Cotes d’Azur-Corse 147 demandes de 2006 à 2008 et 18 refus. Salaire moyen en dessous de 1 700 ? (de 394 ? à 3 589 ?). Auvergne-Limousin Une centaine de cartes attribuées. Prés de la moitié à des journalistes pigistes ou en CDD.

Provence En 2008, 55 demandes. Moyenne d’âge 30 ans. Moyenne salariale de 1 633 ?. Normandie Embauches autour de 1 500 ? brut. Nord-Pas-de-Calais

Entre septembre 2006 et juin 2007, 49 cartes attribuées dont 30 à des femmes. Lorraine 64 % de CDI, 18,5 % de CDD et 17,5% de pigistes. Moyenne des salaires bruts 1 763 ? (de 770 ? pour un photographe pigiste à 4 100 ? pour un responsable de rédaction télé). Rhône Une douzaine de refus sur 140 demandes. Bretagne 61 dossiers en 2006, 55 en 2007, 54 en 2008. Age moyen : 28,5 ans. Salaires autour de 1 600 ?. Alsace 98 dossiers. 6 refus. 42 pigistes. Dom-Tom 121 dossiers. 44 en 2006, 36 en 2007 et 41 en 2008. 69 pour la presse écrite. 52 en audio-visuel.

Notes

[1] Selon les dernières statistiques publiées par la Commission, tandis que le nombre total de journalistes plafonne, celui des journalistes femmes continue de progresser [Ndlr].
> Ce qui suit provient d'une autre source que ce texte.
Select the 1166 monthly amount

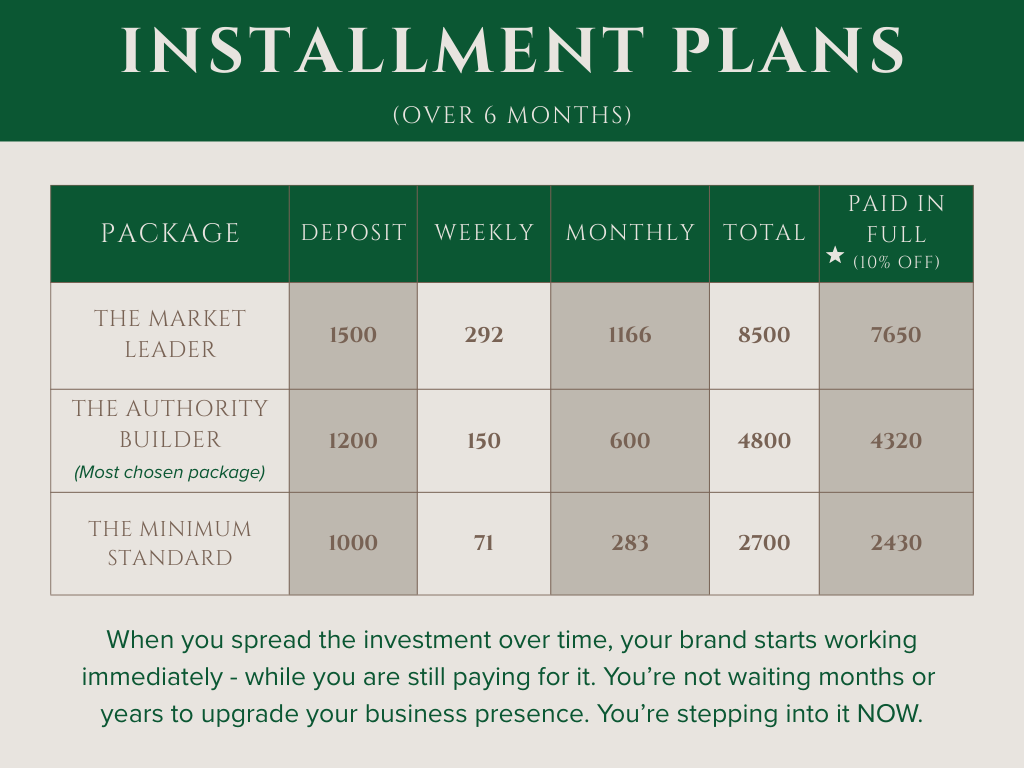pyautogui.click(x=630, y=335)
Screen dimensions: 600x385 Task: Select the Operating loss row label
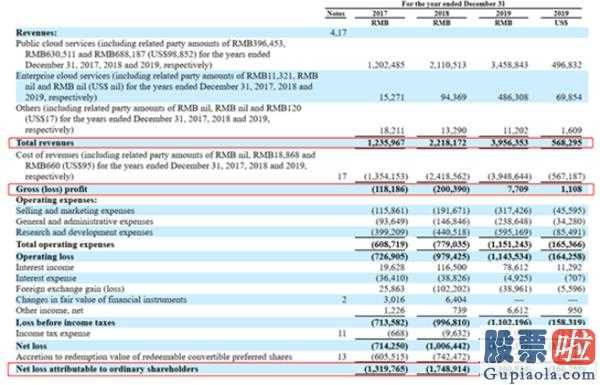[x=45, y=256]
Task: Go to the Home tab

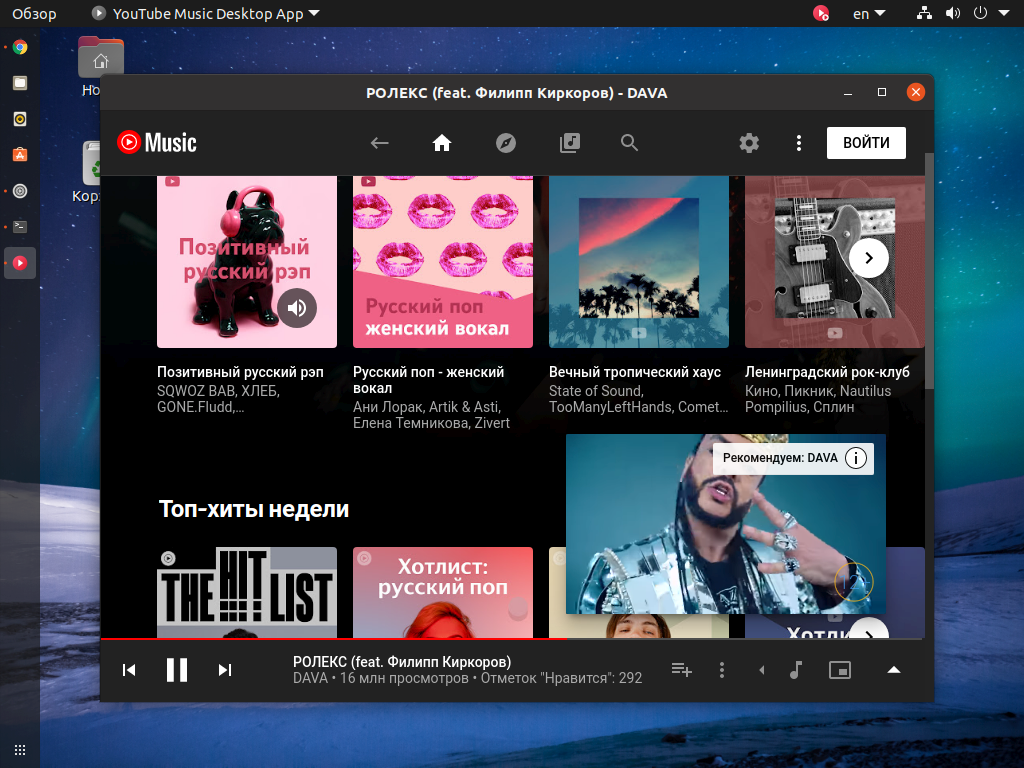Action: (442, 143)
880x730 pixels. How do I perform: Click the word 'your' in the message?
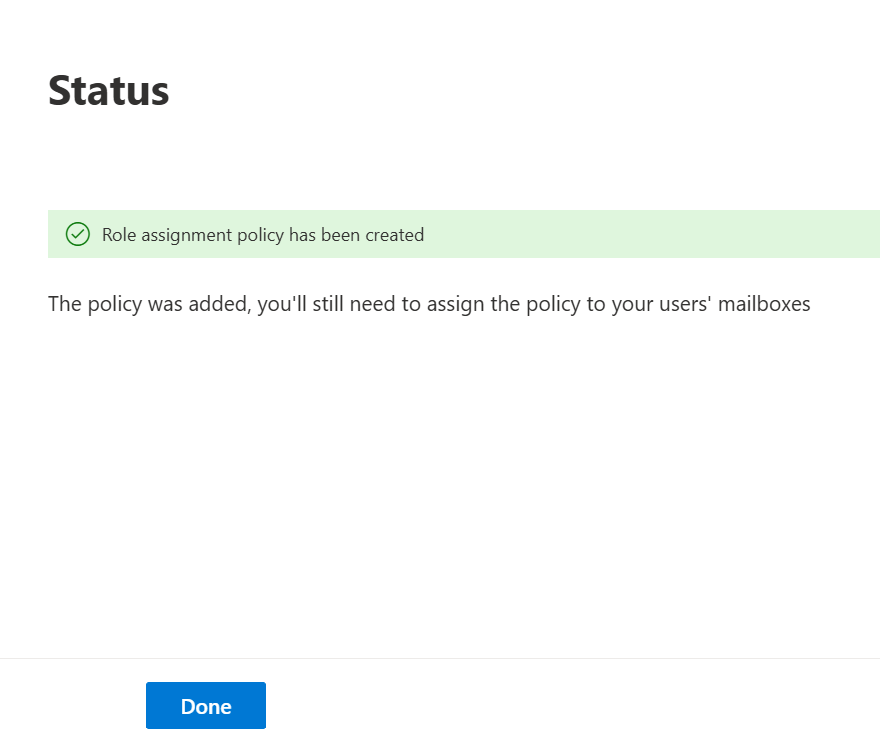pyautogui.click(x=632, y=304)
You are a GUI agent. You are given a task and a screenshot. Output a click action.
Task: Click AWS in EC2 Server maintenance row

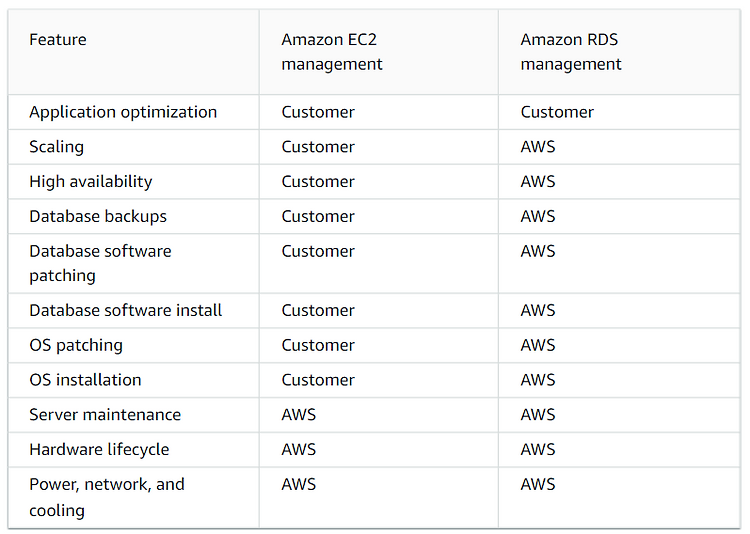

[2] Selon les dernières statistiques publiées par la Commission, en 2008, sur 2004 personnes ayant obtenu la carte pour la première fois, 295 étaient diplômées d’une école reconnue. Rappelons qu’en 1999, sur l’ensemble des détenteurs de la carte, on dénombrait, seulement 12 % de diplômés d’une école reconnue (Les journalistes français à l’aube de l’an 2000. Profils et parcours, de V. Devillard, M.-F. Lafosse, C. Leteinturier, R. Rieffel, IFP-CCIJP, Ed. Panthéon-Assas, 2001) [Ndlr].